THE PROBLEM:
Starting at the line below with "You are a GUI" and stopping at the line with "Click the next slide arrow on banner", please print each line exactly, those two included, and skip every picture.

DATASET ENTRIES:
════
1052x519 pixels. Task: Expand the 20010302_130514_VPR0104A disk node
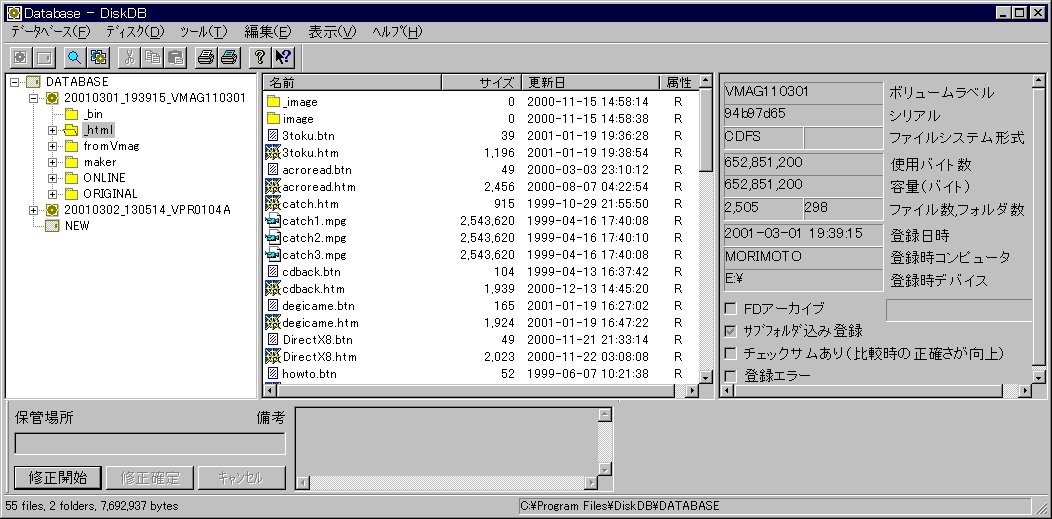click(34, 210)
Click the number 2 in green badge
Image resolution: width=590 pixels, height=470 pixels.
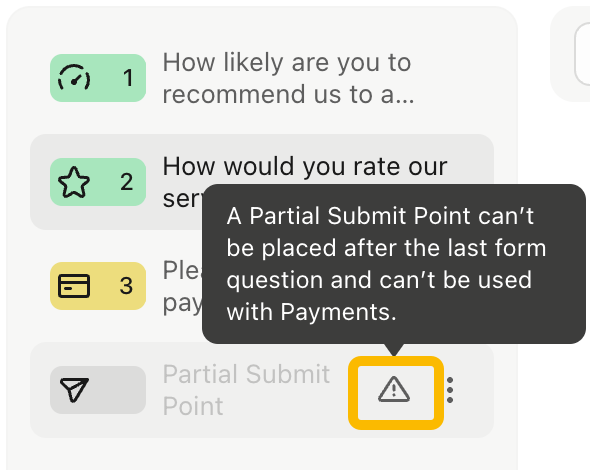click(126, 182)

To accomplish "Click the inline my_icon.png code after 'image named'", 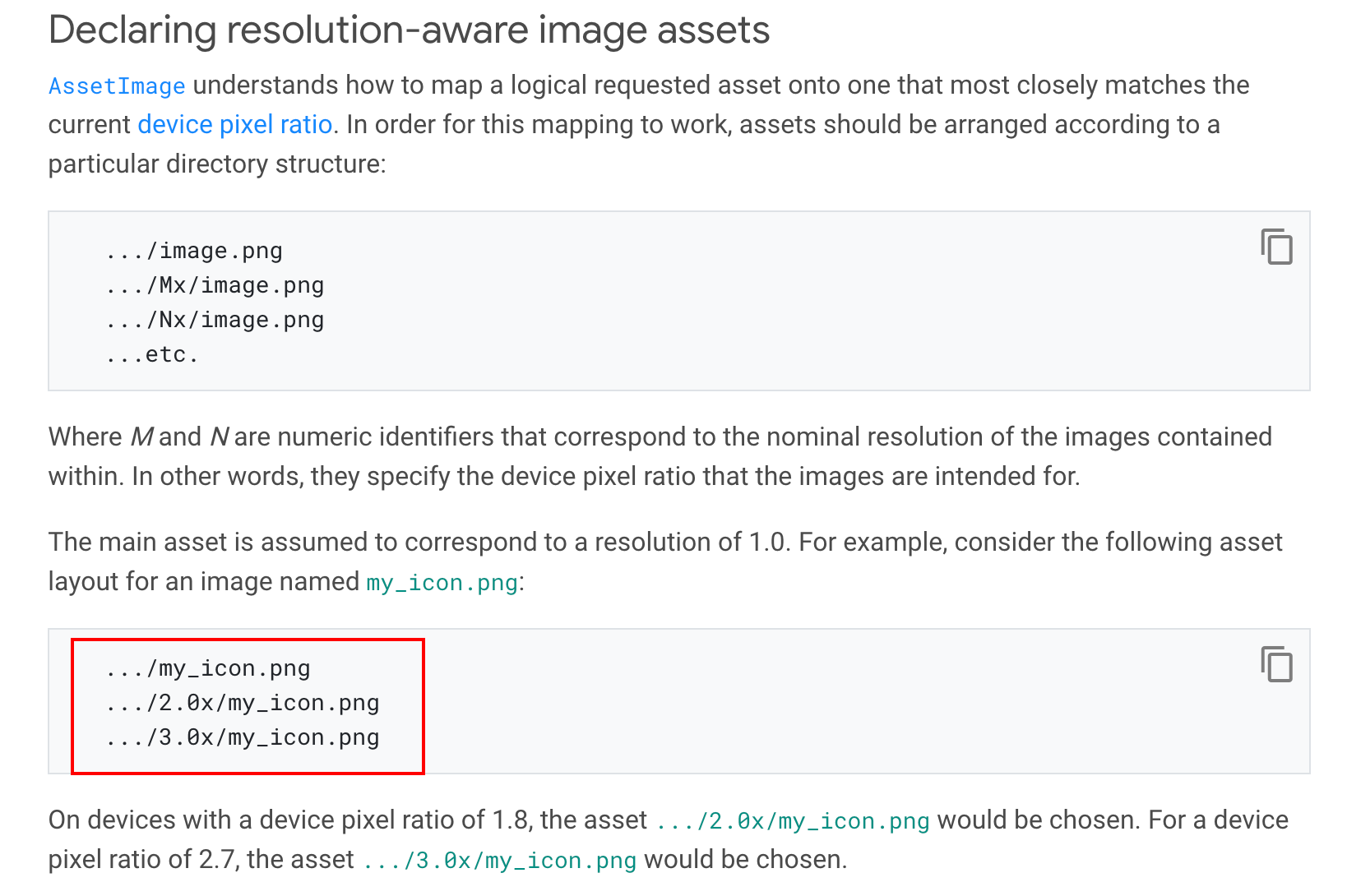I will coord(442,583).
════
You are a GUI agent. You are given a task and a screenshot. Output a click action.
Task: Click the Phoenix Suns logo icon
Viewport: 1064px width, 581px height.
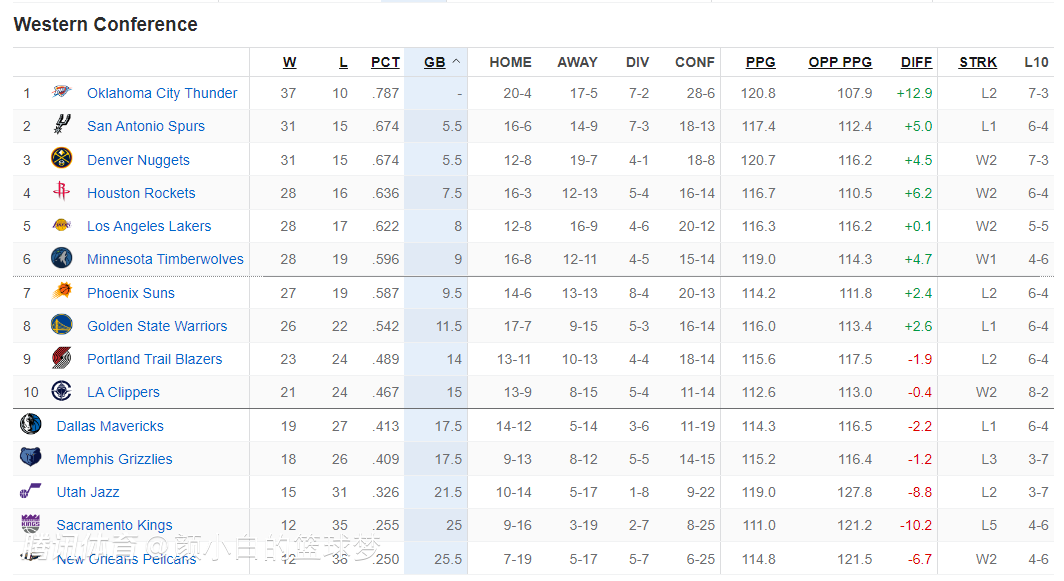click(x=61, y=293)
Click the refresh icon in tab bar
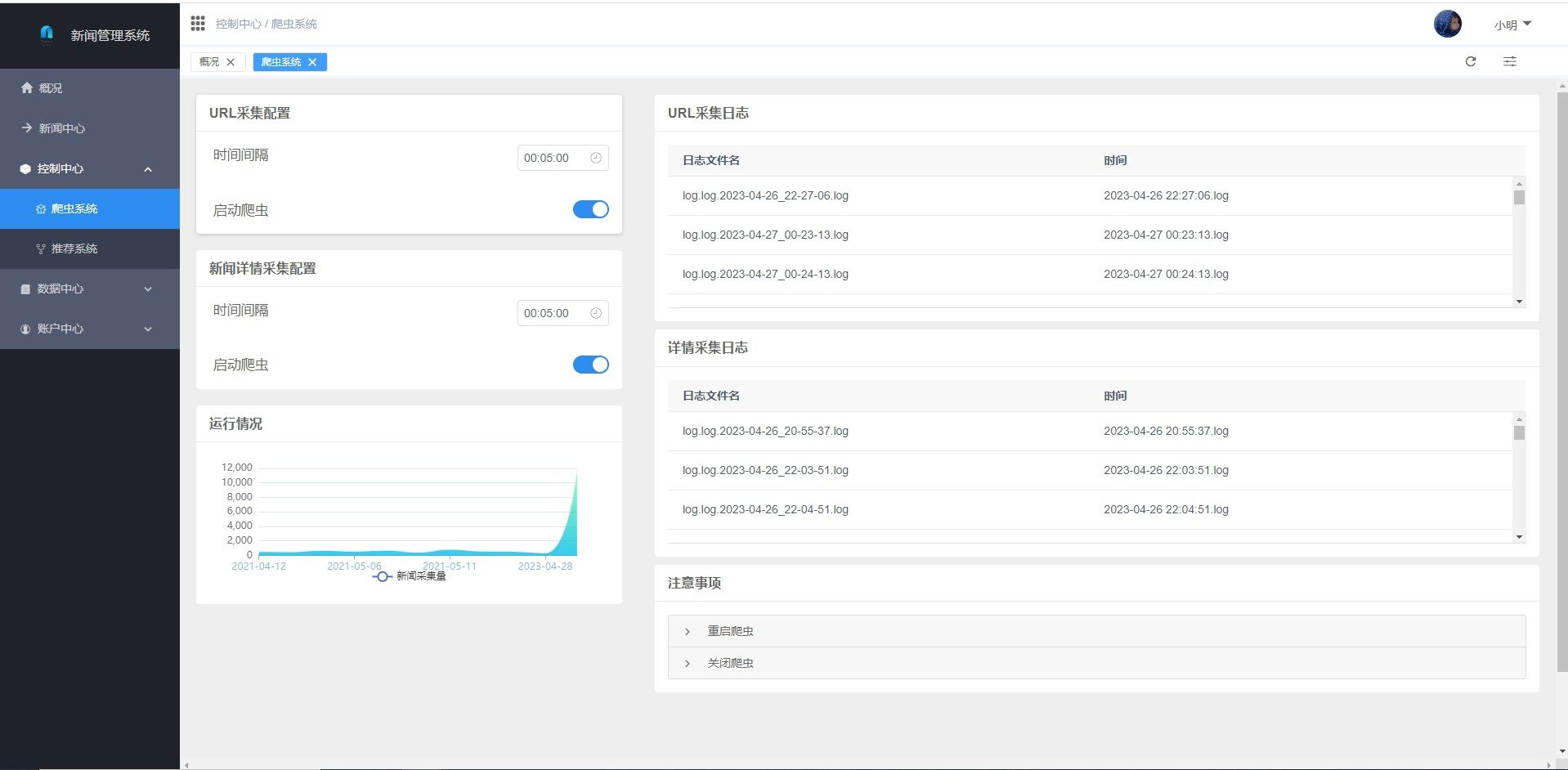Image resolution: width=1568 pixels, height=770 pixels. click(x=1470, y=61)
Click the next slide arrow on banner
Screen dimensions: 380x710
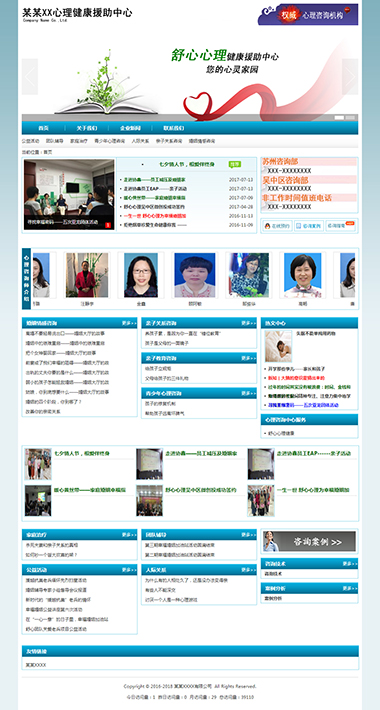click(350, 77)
════
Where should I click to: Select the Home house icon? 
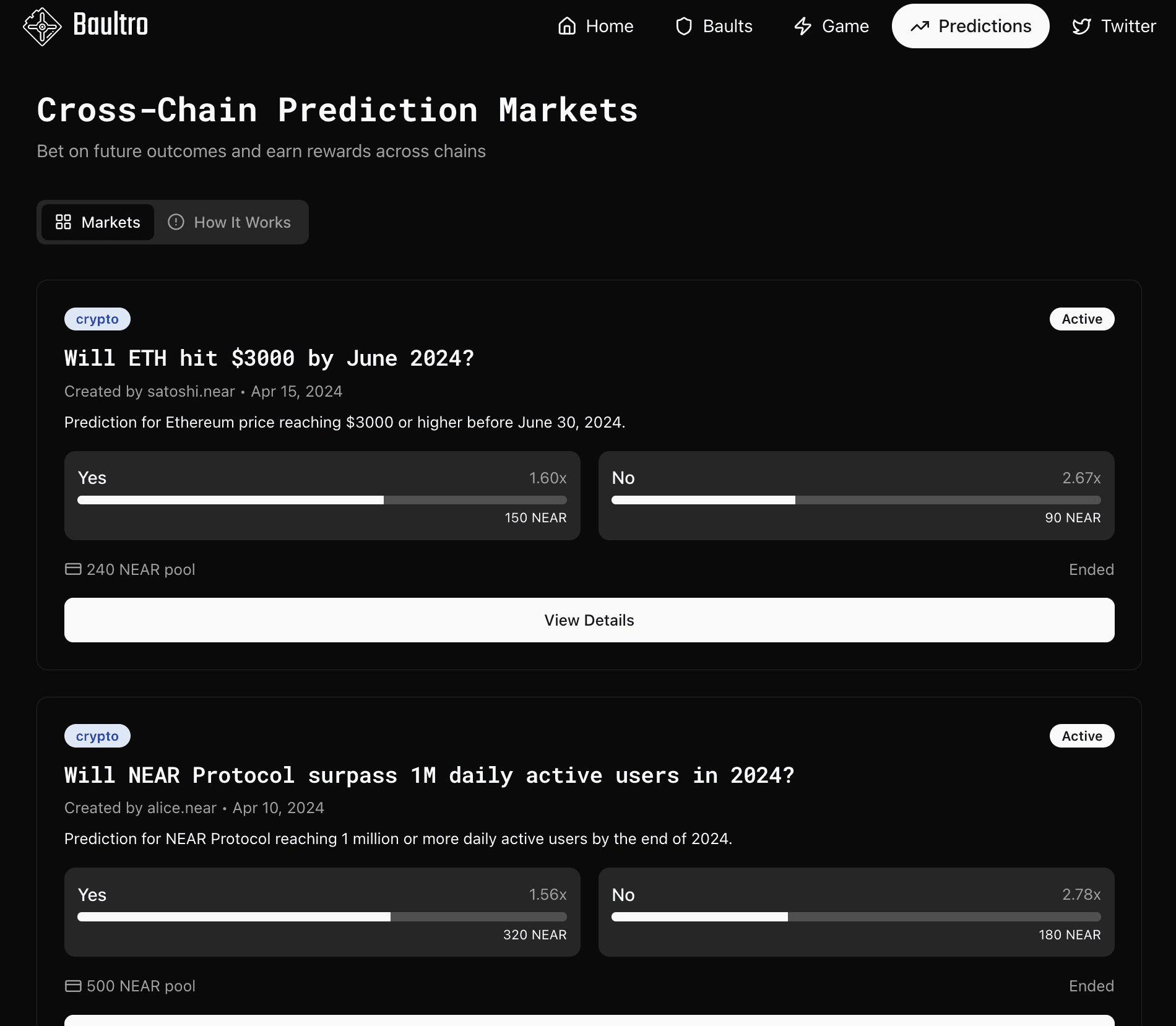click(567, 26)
════
ANSWER TO THE EXERCISE:
You are a GUI agent. You are given a task and a screenshot. Output a click action.
Task: Click the Phoenix Suns logo icon
Viewport: 1064px width, 581px height.
click(x=61, y=293)
Click the refresh icon in tab bar
Image resolution: width=1568 pixels, height=770 pixels. click(x=1470, y=61)
Click the next slide arrow on banner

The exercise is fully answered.